** Opening DATA FOR PROCESSING block **
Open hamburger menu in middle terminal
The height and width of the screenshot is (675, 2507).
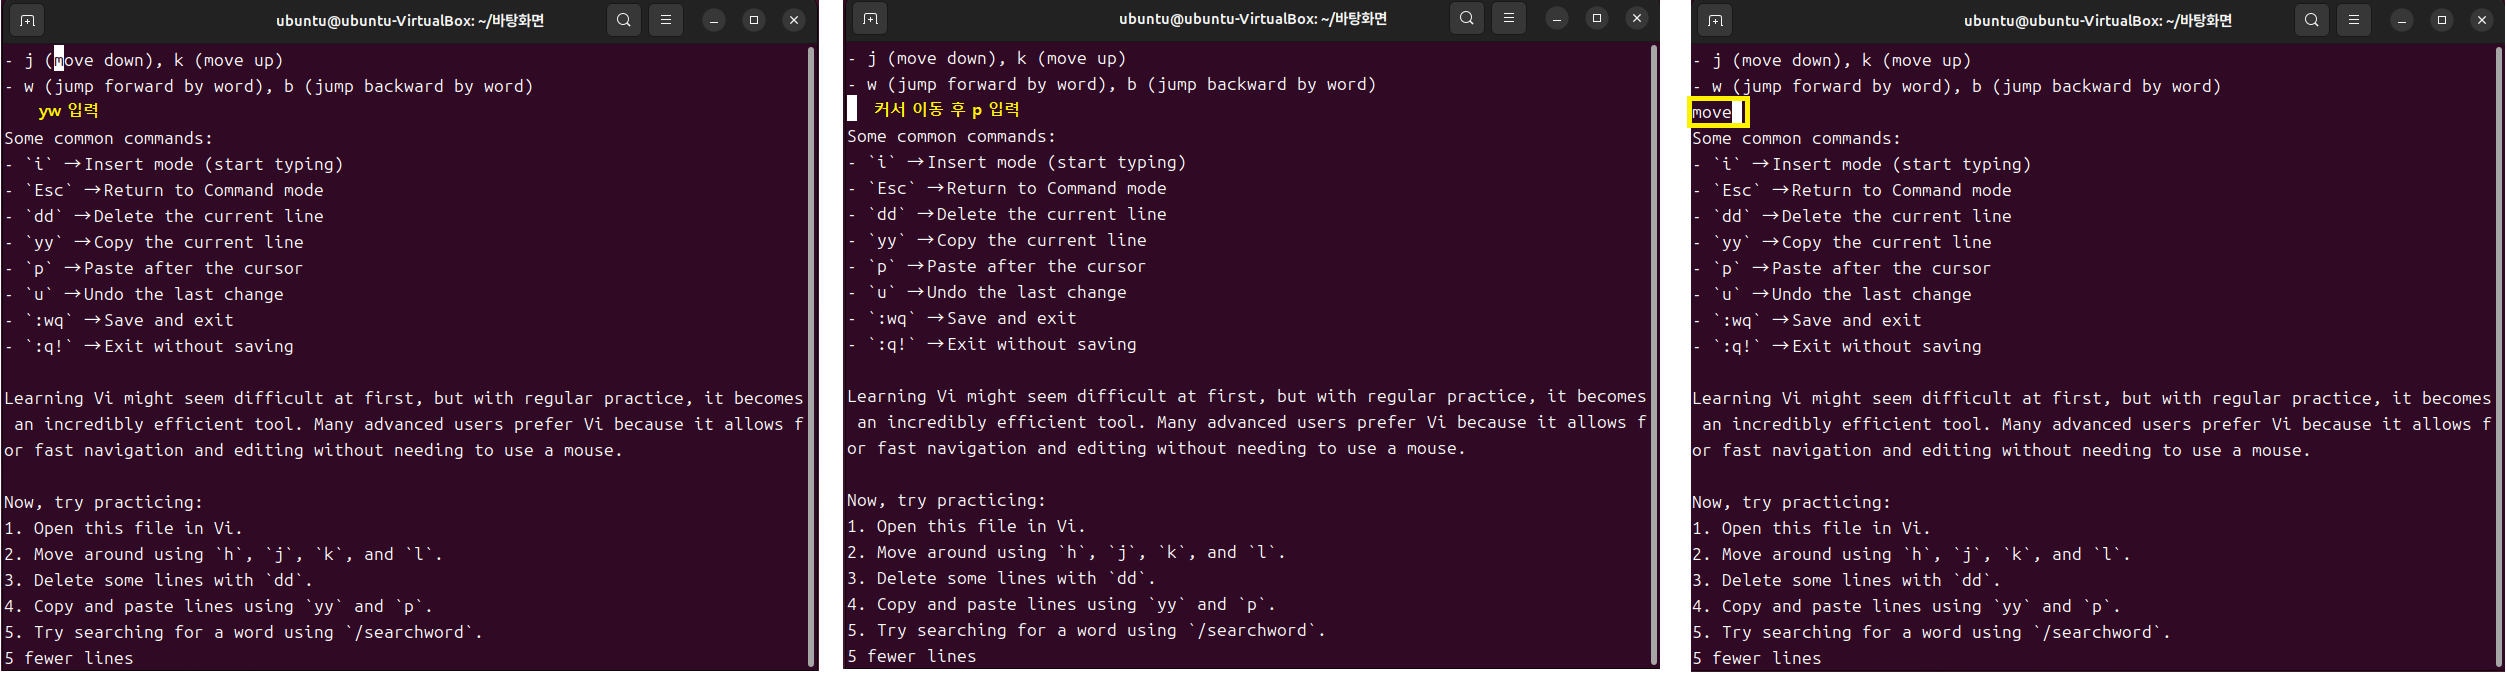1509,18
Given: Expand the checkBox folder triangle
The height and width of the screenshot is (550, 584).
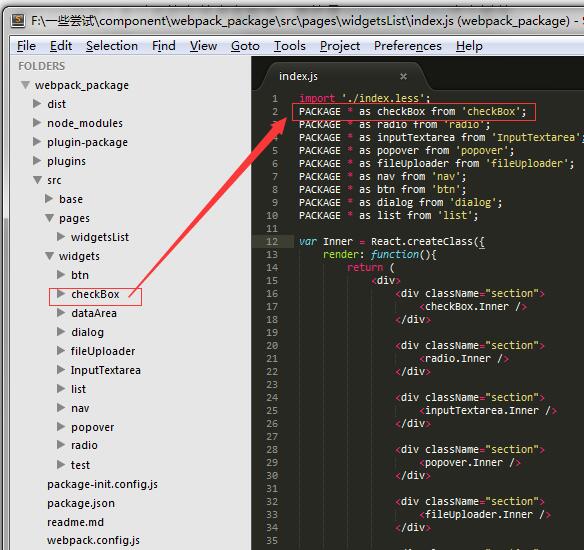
** Closing DATA FOR PROCESSING block **
> **TASK INSTRUCTIONS**: A faithful copy of all the entries is required, pictures excluded.

> **FINISHED TASK**:
Open hamburger menu in middle terminal
The height and width of the screenshot is (675, 2507).
1509,18
Given: Expand the checkBox folder triangle
The height and width of the screenshot is (550, 584).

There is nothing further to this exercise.